Rather than creating independent and accountable institutional structures to investigate maladministration, politicians now call upon consultants, the new high priests. A large chunk of the £2.8bn public sector contracts go to accountancy firms and they are not in the habit of blaming themselves or their paymasters for failures.
The outcome of Kieran Poynter's (chairman of accountancy firm PricewaterhouseCoopers (PwC)) investigation into the saga of the data disks lost by Her Majesty's Revenue and Customs (HMRC), is eagerly awaited. Big accountancy firms second staff to most major government departments and have an "inside" track on public policymaking.
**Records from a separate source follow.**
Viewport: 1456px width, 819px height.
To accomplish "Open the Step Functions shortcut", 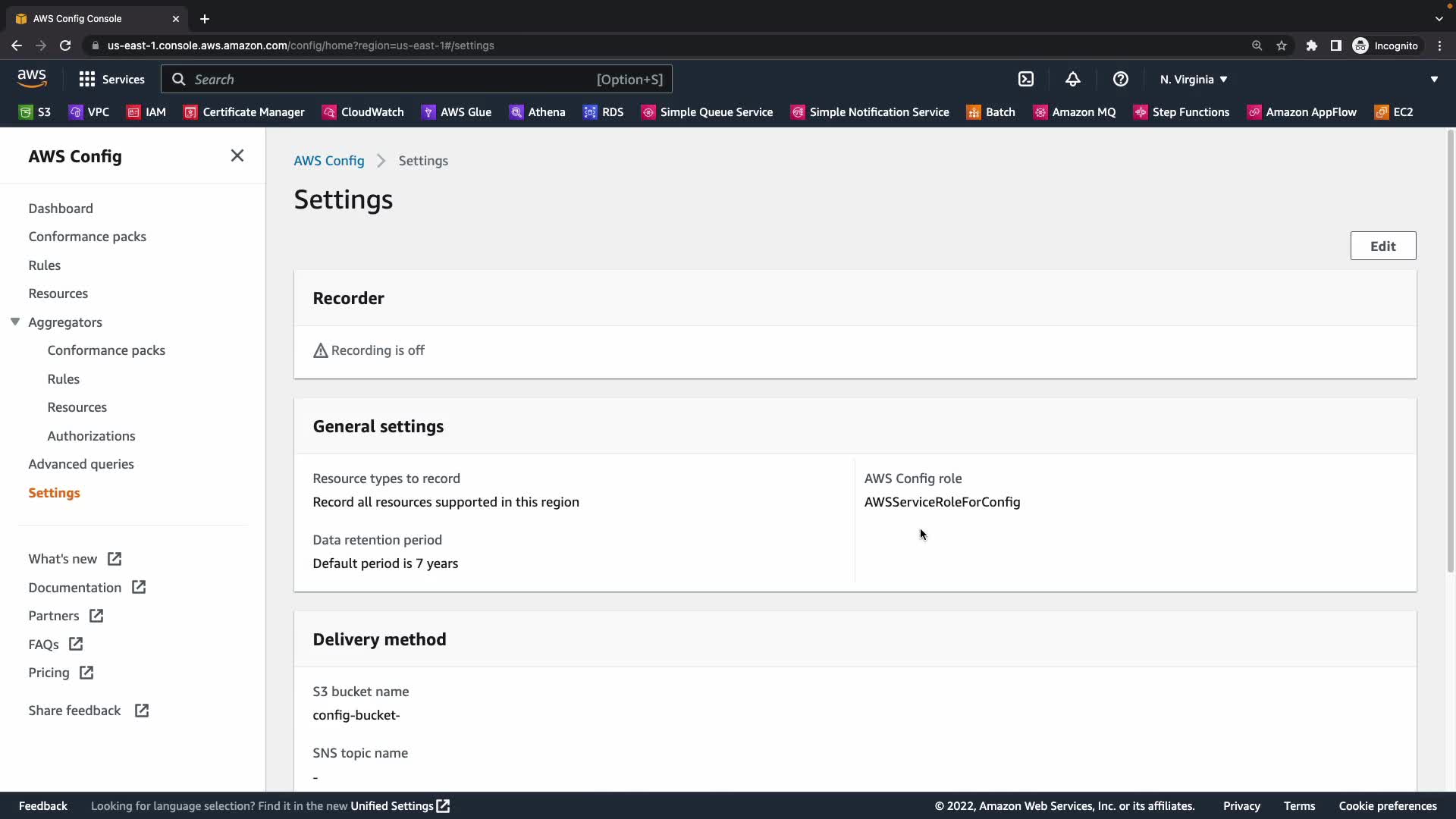I will point(1181,112).
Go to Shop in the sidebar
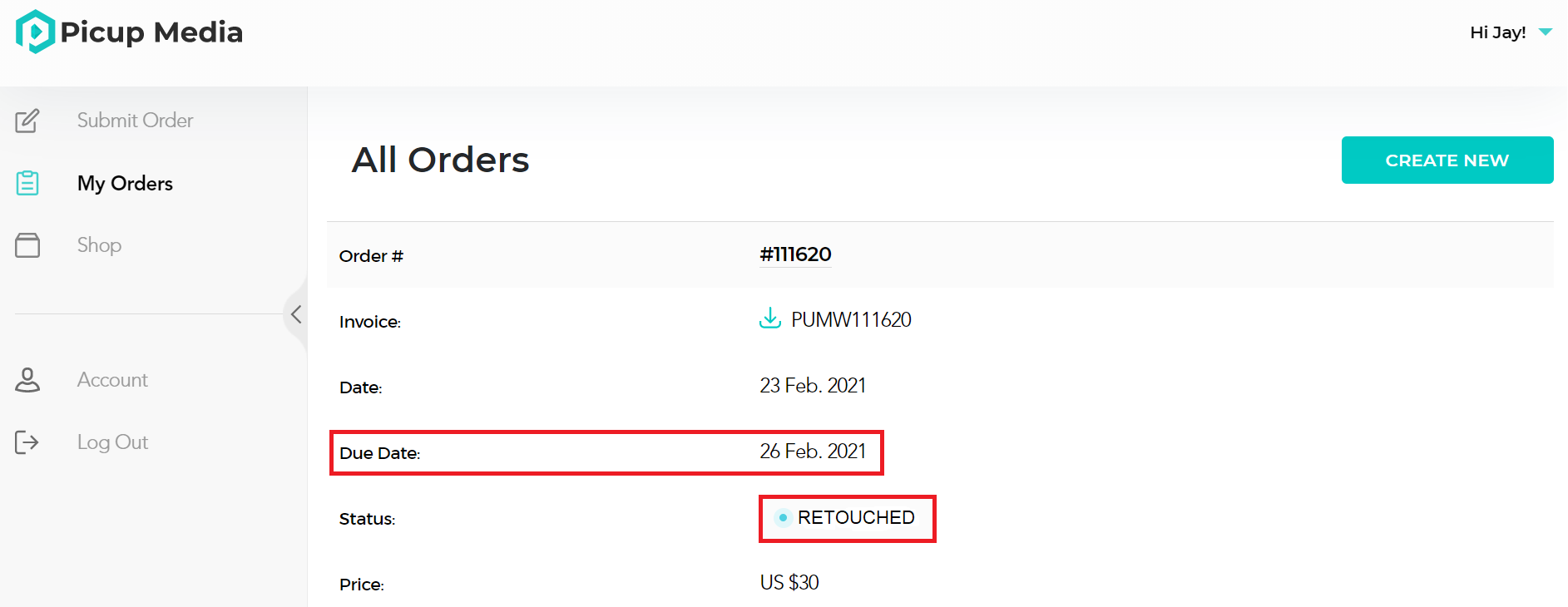Screen dimensions: 1568x607 tap(99, 245)
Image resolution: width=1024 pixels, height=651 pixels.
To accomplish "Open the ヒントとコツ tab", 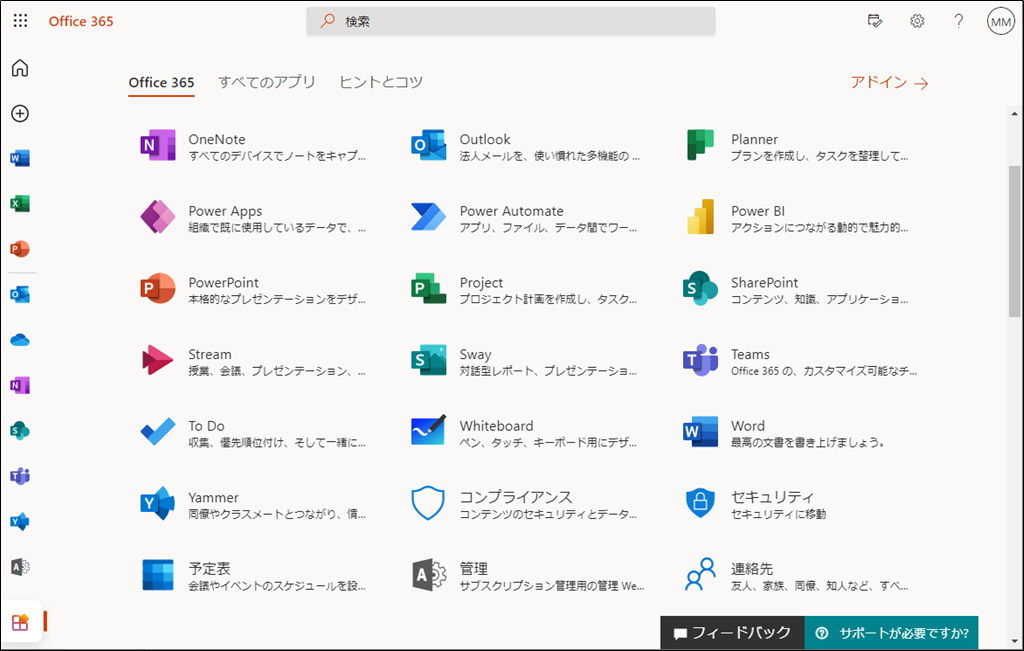I will pyautogui.click(x=381, y=84).
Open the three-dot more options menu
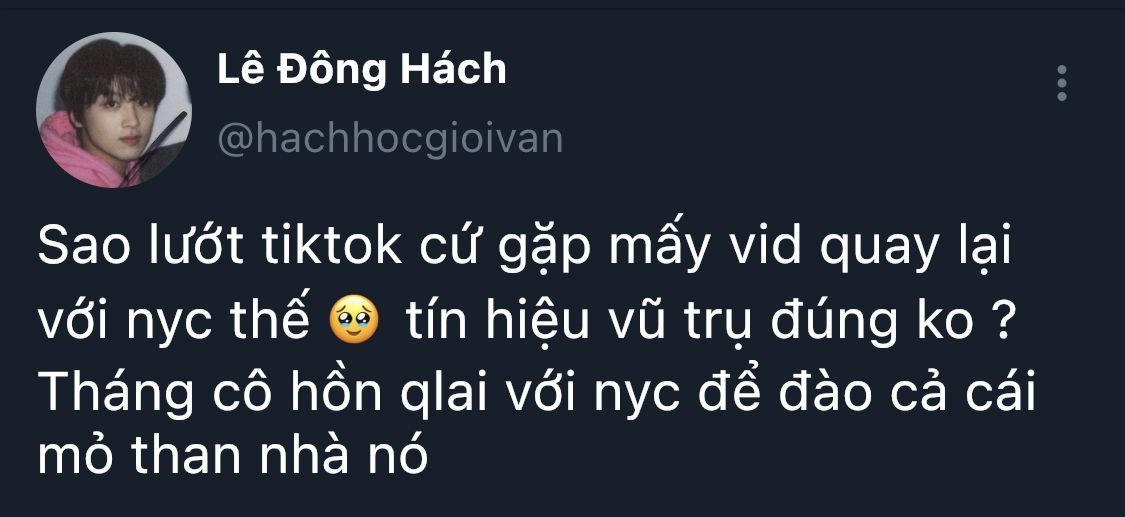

At £540 an hour (pdf, see p Ev22), the modern high-priests don't come cheap. The relationship between the state and big accountancy firms is too close and has a nasty smell to it. The firms prop up confidence in companies with soothing audit reports. During the years of the Conservative administration, they became key players in the ideological project of privatisations. They collected huge fees from the privatisation of railways, buses, steel, gas, electricity, water, telecommunications and everything else. Most of the privatised companies were grossly undervalued and facilitated a huge transfer of wealth from the taxpayer to private owners. These class warriors were also the architects of the private finance initiative (PFI (pdf)) that guaranteed huge profits to companies and themselves and kept the loans off the government's books. The firms became central to government policies and acquired friends in high places.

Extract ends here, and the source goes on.